Watch Android eat BlackBerry's global smartphone marketshare in color
With BlackBerry's board already agreeing to go private for $9 a share, and with T-Mobile kicking the manufacturer out of its retail stores, it is hard to believe that just a few years ago that BlackBerry was a thriving company. Any businessman worth his pinstripes sported one of the Canadian OEM's handsets and the company name became a verb. So how did BlackBerry get to its current state?
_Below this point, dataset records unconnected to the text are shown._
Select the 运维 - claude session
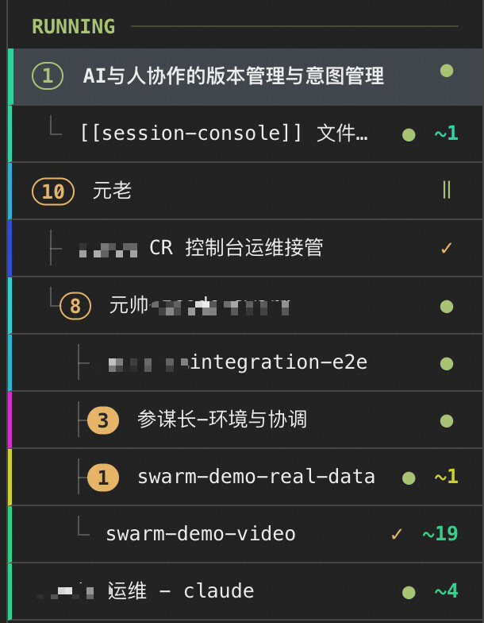The width and height of the screenshot is (484, 623). click(246, 591)
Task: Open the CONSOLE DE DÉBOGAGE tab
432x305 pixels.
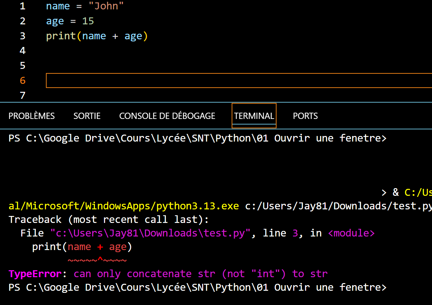Action: coord(167,116)
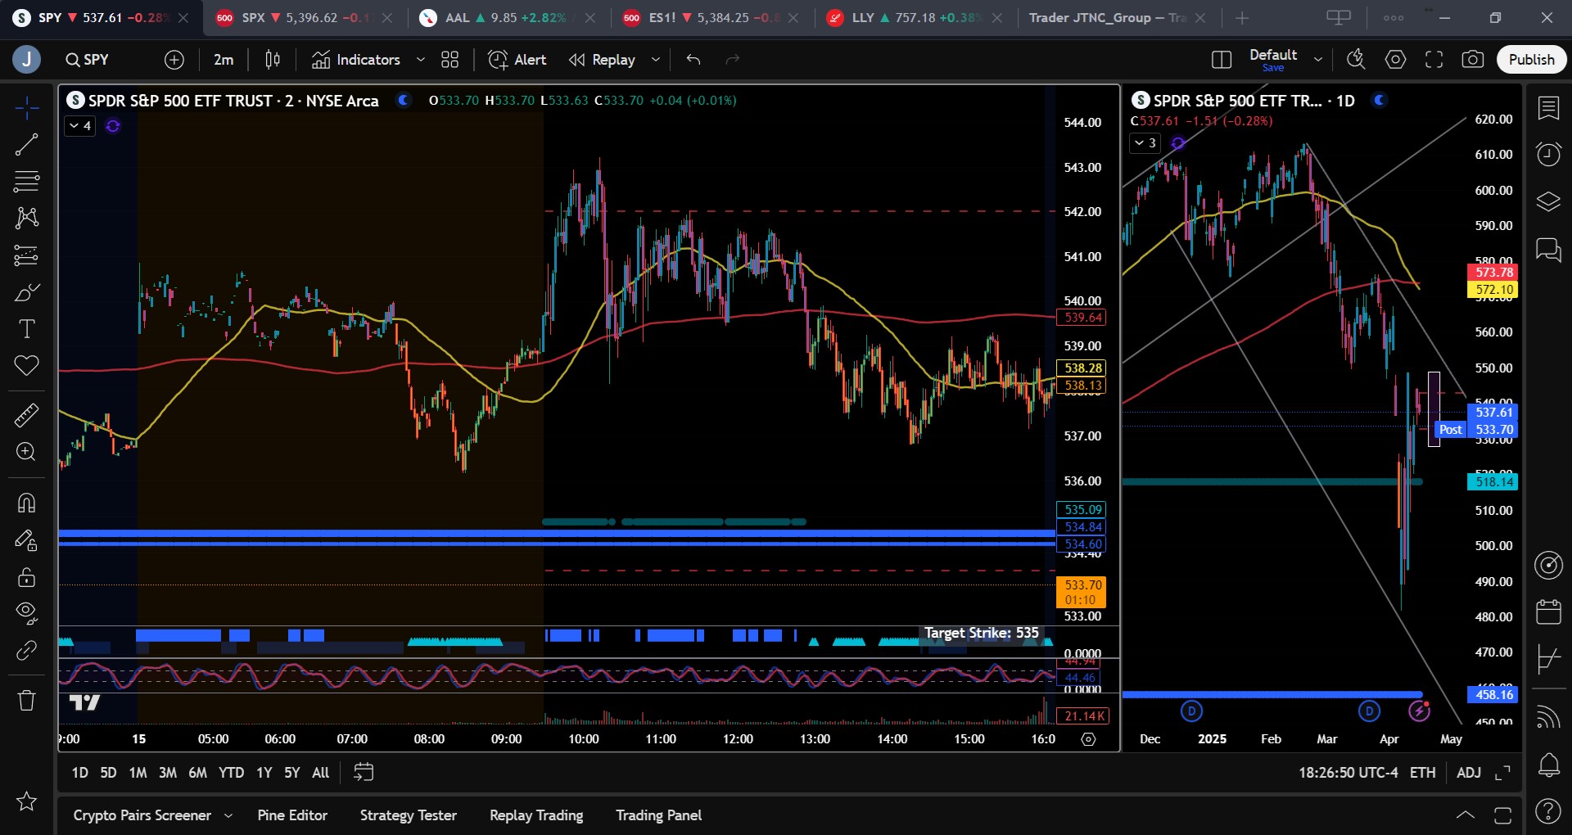The width and height of the screenshot is (1572, 835).
Task: Toggle lock all drawing tools
Action: tap(26, 577)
Most people will tell you that BlackBerry's fate was sealed on that date in late June 2007 when the OG iPhone was released. But was that really the problem? After all, the shares of BlackBerry parent RIM continued higher for nearly a year, peaking above $140 in June 2008. Even as recently as 2009, BlackBerry still had a decent share of the smartphone market. It wasn't until the success of the Motorola DROID combined with the excitement over the Nexus One to kickstart an amazing growth in the Android platform, that BlackBerry started its precipitous decline.
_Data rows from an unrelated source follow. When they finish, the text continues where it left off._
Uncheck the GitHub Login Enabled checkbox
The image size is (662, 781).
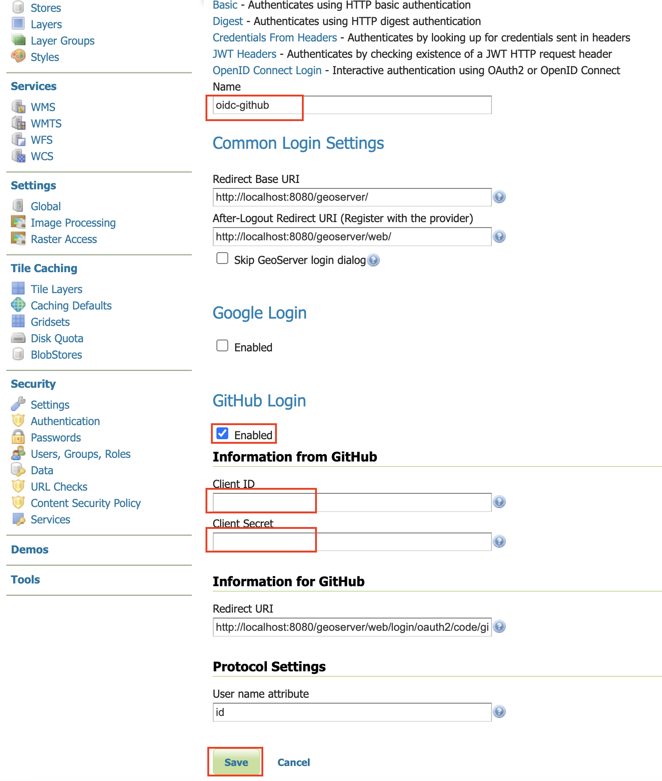pyautogui.click(x=223, y=433)
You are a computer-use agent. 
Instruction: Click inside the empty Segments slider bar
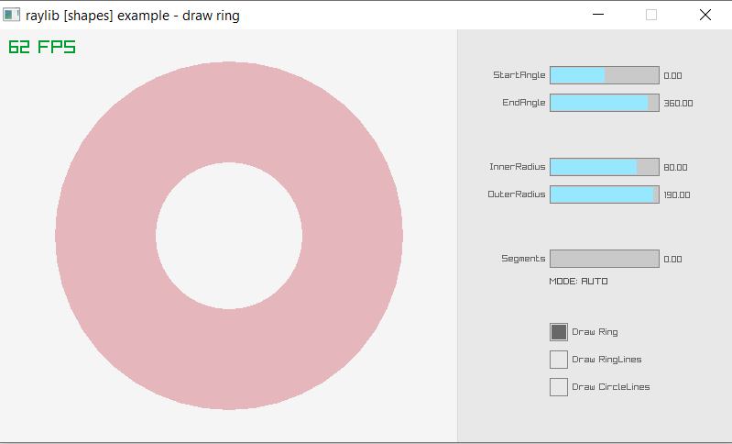(604, 259)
source: BusinessInsider via BGR
Check out the chart below, published on Thursday using data from Gartner. As the green (for Android) continues to take up more and more of the graph, you can see how BlackBerry's slice of the pie continues to shrink. So if BlackBerry fans need someone or something to blame for the problems afflicting BlackBerry, Android might be more to blame than Apple. And of course, a management in denial was also part of the problem.